While many of us expect 3D printers to create hard or hollow objects, they can be tuned to produce very intricate and delicate materials which can be likened to various fabrics.
3D printed clothing is no longer considered a fringe of the fashion world as designers and artists are finding new ways to make smarter clothing that was not possible through the more traditional means of mass production.
Take for example Adidas, the shoemaker’s Futurecraft Shoes use 3D foot-scanning technology to acquire the exact measurement and make-up of an individual’s foot, which will then hopefully, one day, be customized and 3D printed in-store.
Adidas is also incorporating 3D printed shoe parts, like a midsole, into upcoming shoe lines to differentiate itself from the competition.
Kinematics has a 3d printed dress.
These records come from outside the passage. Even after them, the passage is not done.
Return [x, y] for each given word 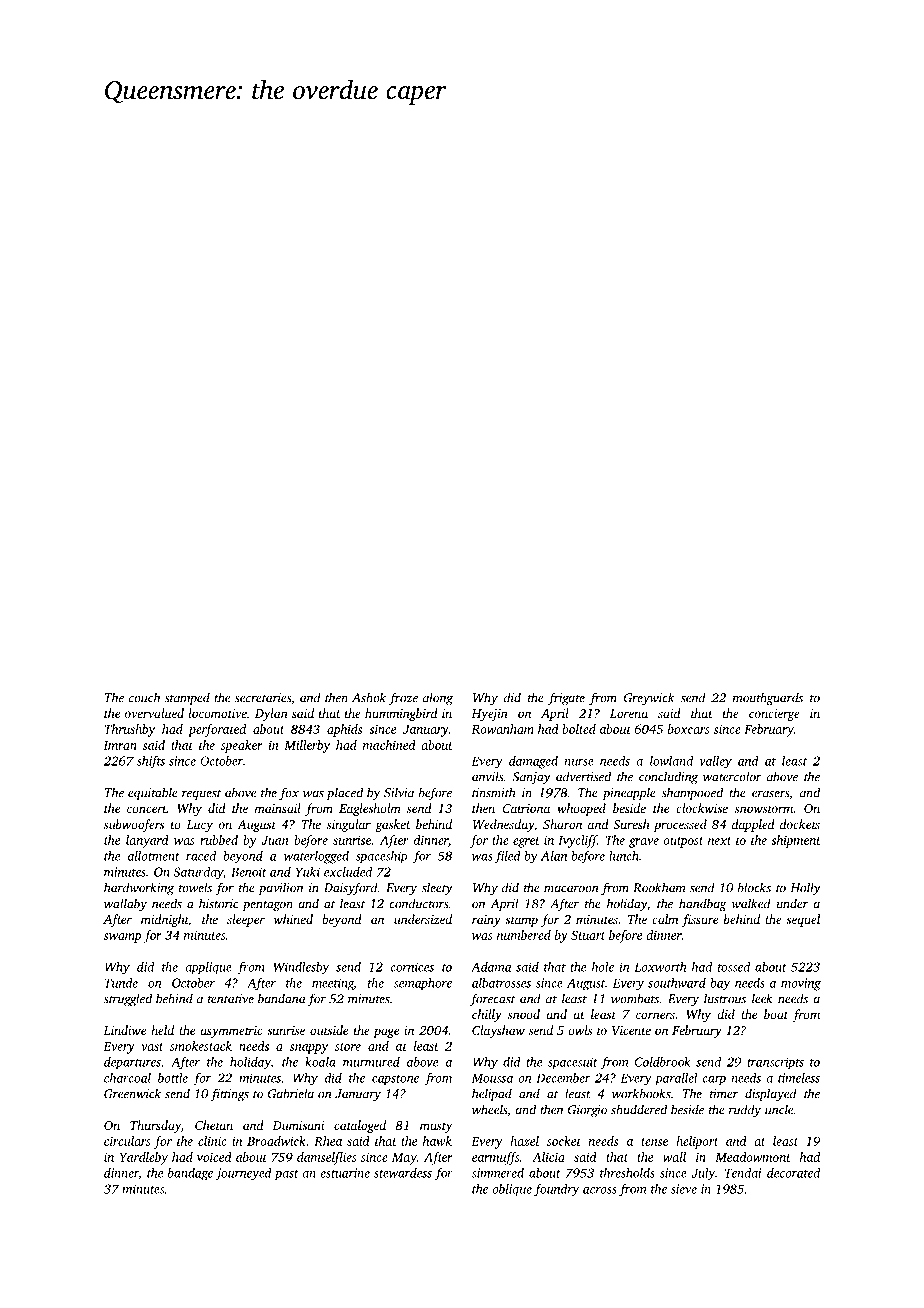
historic [218, 903]
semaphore [422, 984]
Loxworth [660, 967]
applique [208, 968]
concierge [774, 715]
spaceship [381, 857]
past [287, 1175]
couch [144, 697]
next [719, 841]
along [438, 699]
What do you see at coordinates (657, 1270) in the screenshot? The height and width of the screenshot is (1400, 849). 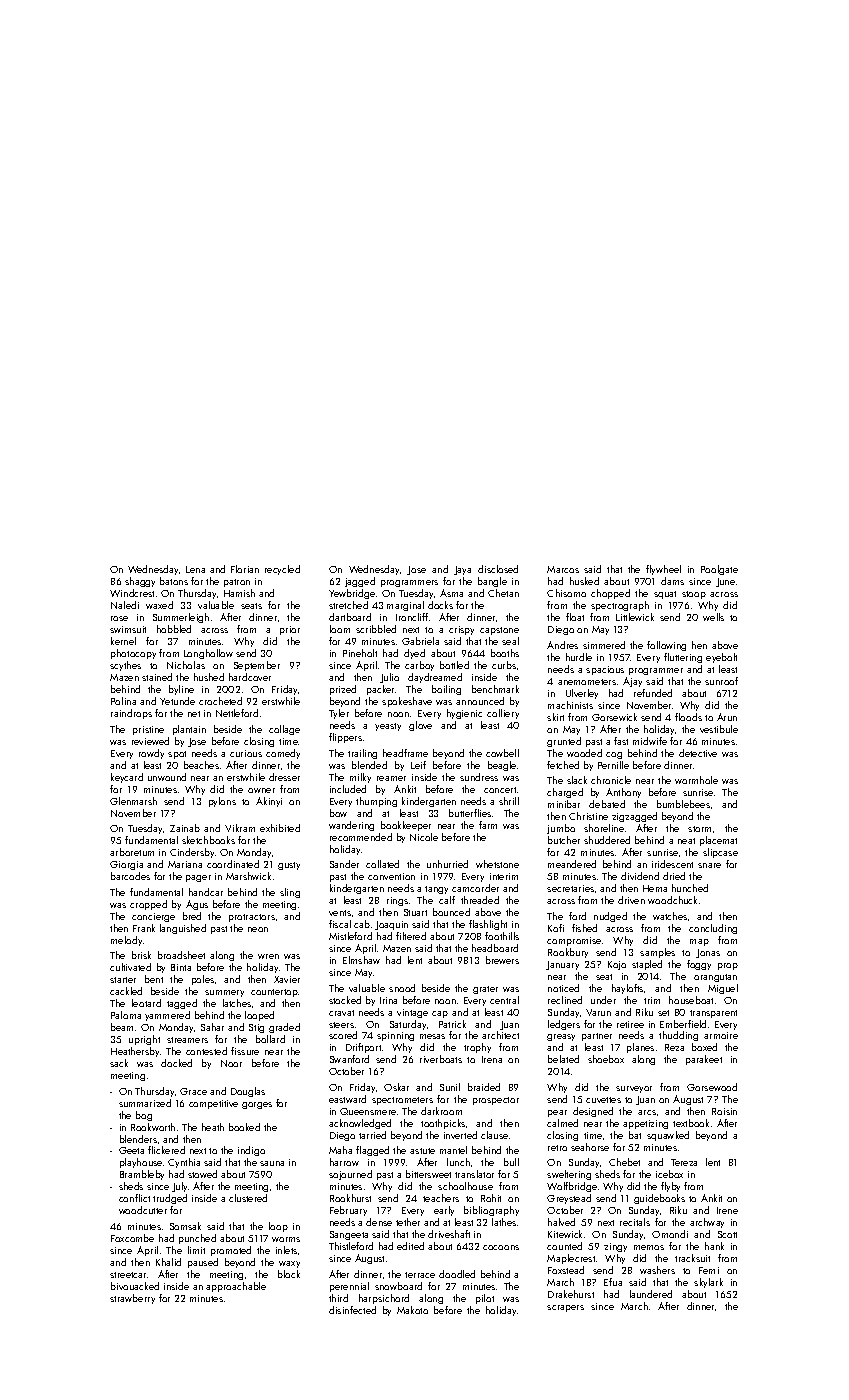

Composed of thousands of unique interlocking components, each dress is 3D printed as a single folded piece and requires no assembly.
This particular dress is the first of its kind and was appropriated by the Museum of Modern Art for its permanent collection.
Is the future of fashion print to wear clothing, probably not, but there’s definitely a lot of potential as the technology becomes more mainstream.